En premier lieu, il faut souligner le recul relatif de la présence américaine dans cet espace, alors même que la Méditerranée a longtemps été considérée comme étant le « lac de l'OTAN ».
Certes, l'armée américaine continue d'être largement présente en Méditerranée avec la Sixième flotte ; elle dispose de bases militaires réparties sur l'ensemble du pourtour méditerranéen, de l'Espagne à la Turquie en passant par l'Italie et la Grèce. Mais beaucoup de nos interlocuteurs ont fait état d'un recul de la Méditerranée dans les préoccupations stratégiques américaines.
Ce recul est lié à deux facteurs : le rejet de l'opinion publique américaine à l'égard des interventions militaires à l'extérieur, notamment en Méditerranée et au Moyen-Orient ; et la volonté des États-Unis de réorienter leur politique extérieure vers de nouveaux théâtres dans le sillage du « pivot asiatique » opéré depuis le président Obama.
De ce point de vue, la décision des États-Unis de ne pas intervenir en Syrie en 2013, malgré l'usage d'armes chimiques par le régime de Bachar al-Assad a été un révélateur majeur du manque de détermination de Washington à intervenir dans la région.
Nous nous trouvons donc actuellement dans une situation où malgré une présence militaire encore importante en Méditerranée, les États-Unis n'ont plus la même capacité à stabiliser la zone.
Dans ce contexte, l'Europe doit faire face à ses nouvelles responsabilités. Dès à présent, nous devons adapter la stratégie militaire européenne au désengagement progressif des États-Unis.
À l'inverse, comme par un jeu de vases communicants, on constate l'affirmation croissante dans le bassin méditerranéen de la Russie et de la Chine.
La Russie a tiré un bénéfice considérable de la réserve des États-Unis dans la guerre en Syrie. Depuis l'intervention directe de ses troupes en Syrie, elle n'a cessé de s'enhardir dans cette région. Elle s'y est réinvestie de manière accélérée sur les plans diplomatique et militaire.

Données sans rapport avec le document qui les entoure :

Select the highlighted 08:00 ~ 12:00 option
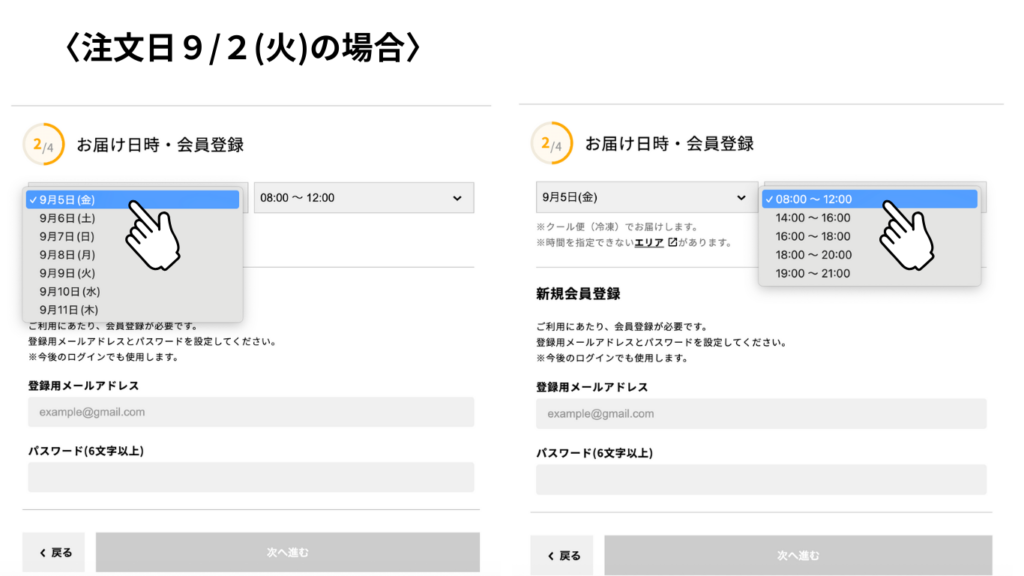Image resolution: width=1024 pixels, height=576 pixels. tap(870, 199)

Sur le plan diplomatique, la Russie a réussi à se rapprocher de la Turquie, tout en conservant des relations étroites avec plusieurs pays de la rive sud du bassin, au premier rang desquels l'Algérie. Je voudrais souligner que la marine algérienne est équipée de six sous-marins russes de classe Kilo, armés de missiles de croisière Kalibr, d'une portée de plus de 1 000 kilomètres.
Sur le plan militaire, la Russie dispose aujourd'hui en Syrie d'une base aérienne à Hmeimim et d'une base navale à Tartous, qui permettent d'asseoir sa présence militaire en Méditerranée orientale.
La présence chinoise en Méditerranée est, quant à elle, encore plutôt économique. Cependant, la Chine dispose désormais de moyens de pression considérables sur certains pays de la zone, notamment dans les Balkans. De plus, la flotte militaire chinoise a réalisé en 2015 ses premiers exercices militaires en Méditerranée et l'hypothèse de l'ouverture d'une base militaire dans cet espace n'est pas à exclure à moyen terme.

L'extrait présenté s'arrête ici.